It`s unclear how BenQ`s decision to "discontinue capital injection" into its German mobile phone subsidiary will impact its South African business.
BenQ announced last week from Taipei, Taiwan, that in order to "stem unsustainable losses", its board of directors had resolved to pump no further capital into the former Siemens business.
The subsidiary is considering filing for insolvency protection, a statement said, adding: "BenQ Mobile GmbH & Co OHG`s operations in Germany, including Munich, Bocholt and Kamp-Lintfort, may be affected. Other subsidiaries in Brazil and other locations are reviewing their financial position. BenQ will continue its branded mobile business in selected markets leveraging its existing R&D and manufacturing operations in Asia."
BenQ chairman KY Lee said that since October 2005 "we have committed and invested an inordinate amount of capital and resources into our German mobile phone subsidiary.
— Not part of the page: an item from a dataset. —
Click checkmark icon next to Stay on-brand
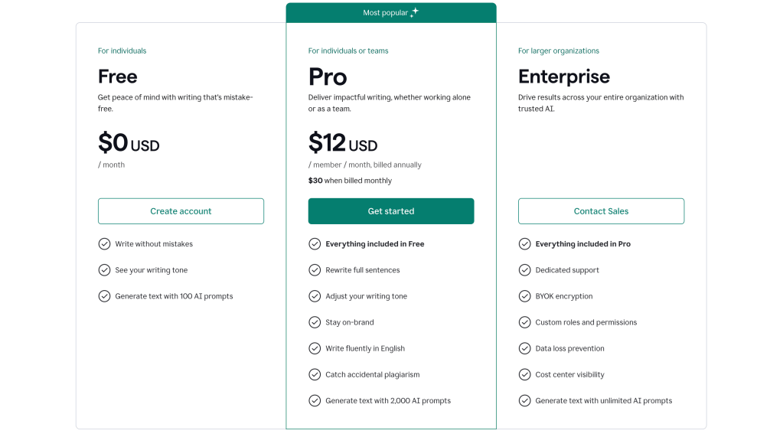[x=315, y=322]
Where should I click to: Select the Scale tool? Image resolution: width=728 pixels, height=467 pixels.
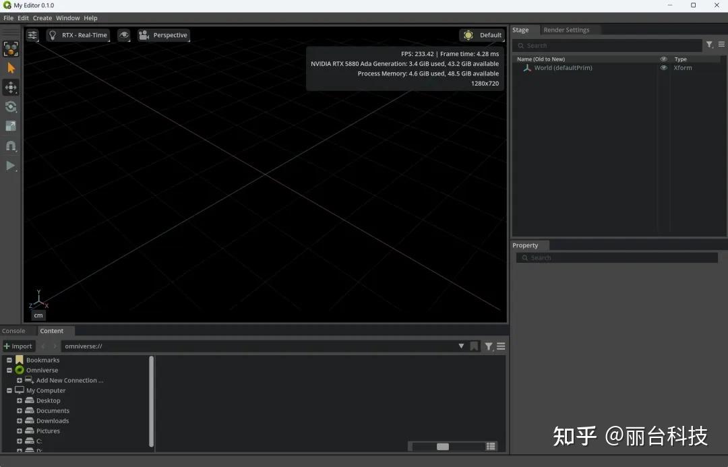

We have worked alongside our German colleagues from the beginning and were able to achieve quite a number of milestones.
"Despite the progress achieved in reducing cost and expenses, widening losses have made this very painful decision unavoidable," continued Lee.
In June, the company announced it was investing R6 million to launch in SA following the withdrawal of the loss-making Siemens mobile phone brand from the country last year - and BenQ`s subsequent acquisition of Siemens` mobile phones division last October.
At the time, MD Zane Oostendorp said the company`s strategy would "initially aim for the mid- to high-end cellular market in SA, although we will introduce entry-level handsets later in the year".
He could not be reached for comment on Monday morning.